Médico – Foi mesmo?! É o que vou fazer. Mas, agora fale.
Cliente - ....
O médico continua polindo as unhas. De vez em quando, examina o resultado do trabalho. O cliente percebe filetes de lágrimas escorrendo dos olhos dele.
Cliente – O que houve, doutor?! Está chorando?
Médico – Acontece. Acontece todas as vezes que me lembro quanto pago pelo preço da consulta: 400 reais! Não há dinheiro que chegue. Tenho que dar um corte: 100. 100 é um preço razoável. Há colegas cobrando 1000. Outra coisa: começo a pôr em prática um sistema de atendimento que satisfaz a todos, e sai barato. – Olha o relógio – Daqui a pouco o senhor verá.
Cliente – O senhor também paga?! Com ou sem recibo?
Médico – Dispenso o recibo, não vou jogar contra mim. Como poderia deixar de pagar?! Tenho que dar o exemplo. Por que seria diferente dos outros?
Cliente – Que dia radiante! Alvíssaras! Estou diante de um homem justo. Precavido contra falatórios infames. Se cobra esse valor dos outros, que pague também a mesma coisa. Estão pensando o quê?! - fica alterado - É difícil encontrar gente assim. Eu mesmo sou cauteloso, embora em outra situação. Quando vou colocar gasolina no carro, mando que encham o tanque até transbordar durante alguns minutos. Não quero ser surpreendido no meio de uma estrada, o carro emperrado porque faltou gasolina.
Médico – Ainda mais se for à noite, e chovendo. 

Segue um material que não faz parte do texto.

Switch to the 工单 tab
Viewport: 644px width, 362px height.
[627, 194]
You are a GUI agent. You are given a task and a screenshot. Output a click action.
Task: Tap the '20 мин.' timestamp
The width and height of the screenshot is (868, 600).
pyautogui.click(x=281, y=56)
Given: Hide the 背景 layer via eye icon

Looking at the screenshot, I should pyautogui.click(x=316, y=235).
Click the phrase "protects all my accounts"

O médico começa a eliminar as cutículas. Dobra os dedos colocando as mãos à altura dos olhos; pelo sorriso, vê-se que está satisfeito com a faxina. Circula o olhar pela sala. Levanta-se. Abre a cortina, balança-a.
Cliente – Foi pra debaixo do birô.
O médico fica de quatro, engatinha em torno da mesa, peneirando a mão sob ela.

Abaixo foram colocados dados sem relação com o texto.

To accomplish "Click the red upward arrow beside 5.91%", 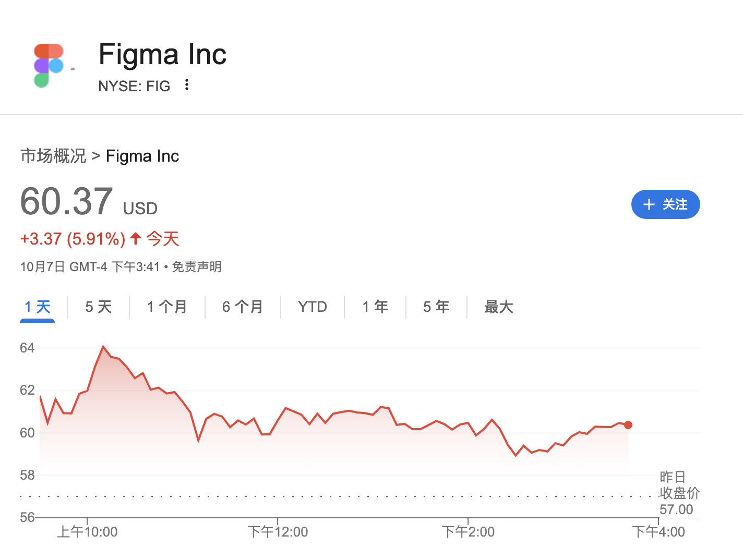I will [x=136, y=239].
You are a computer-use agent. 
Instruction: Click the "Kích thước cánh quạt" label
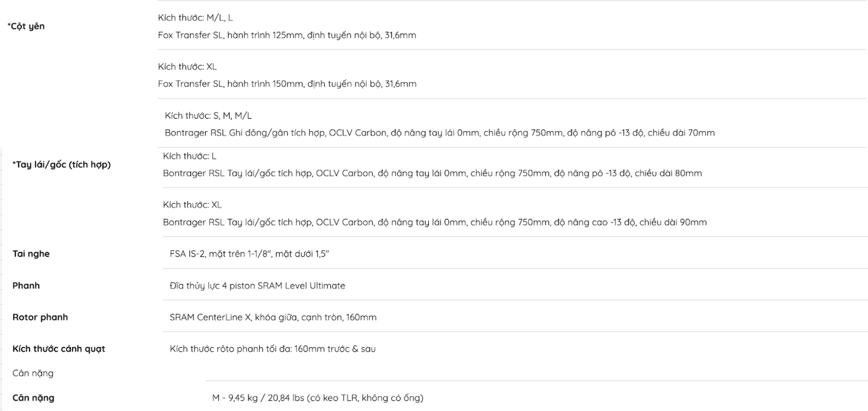[x=59, y=349]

Cliente – Voltou de novo pra cortina.
Médico – Fique onde quiser, seu brincalhão.
O médico apruma-se esfregando as mãos, sacudindo o pó dos joelhos. Já são passados 40 minutos da consulta.

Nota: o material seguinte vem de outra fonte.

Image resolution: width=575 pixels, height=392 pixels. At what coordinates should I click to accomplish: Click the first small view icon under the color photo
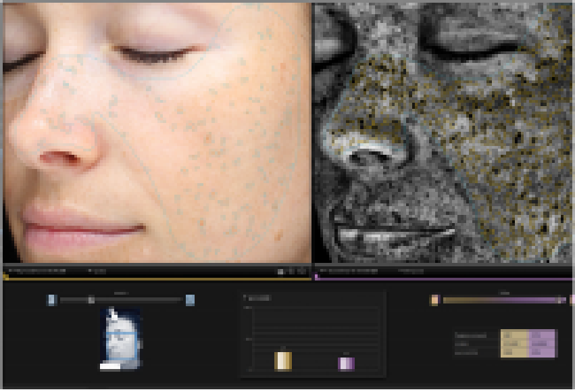[x=281, y=271]

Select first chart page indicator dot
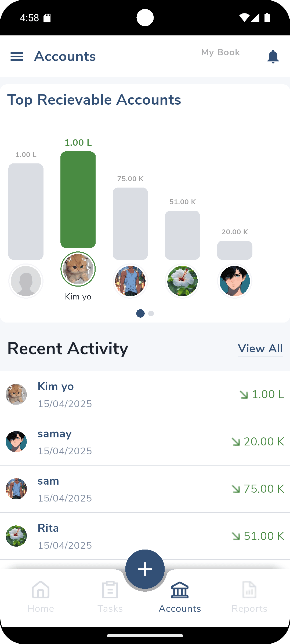[140, 313]
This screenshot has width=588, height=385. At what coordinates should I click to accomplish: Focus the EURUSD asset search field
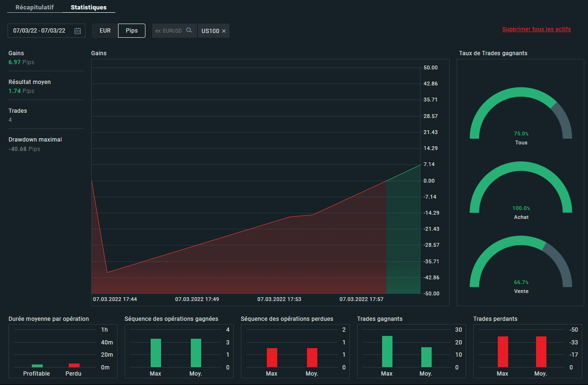(x=169, y=31)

Médico - Continue falando, senhor.
Cliente – Que barulho é esse?
Médico – Está ouvindo, também?
Cliente – Desde que entrei aqui.
Médico – É o silêncio. Não há zoada mais irritante do que esta. Um técnico mandou que eu abrisse a janela, a porta, trocasse o ar condicionado por ventilador, substituísse o piso de mármore pelo soalho, e, quando o ruído estivesse muito intenso, sapateasse que ele cessaria. É o que vou fazer.
Batem à porta. O médico abre e três pessoas entram e sentam-se ao lado do cliente.
Médico – São clientes. É esse o sistema sobre o qual ia lhe falar. Atendimento em grupo, a partir de hoje. Até cinco, seis pessoas podem marcar a mesma hora. Mais adiante, a meta é torná-lo coletivo e em horário único para todos. Por falar nisso, o seu terminou. Na próxima semana, dificilmente o senhor entrará sozinho.
O cliente se despede. Ainda no corredor, ouve a voz do médico chamando-o, e volta.
Médico - falando baixinho, a boca quase colada no ouvido do cliente – Logo que o senhor saiu, ele escapou para acompanhá-lo.
Cliente – Ah...,bem que imaginei. Deve ser o que fugiu lá de casa.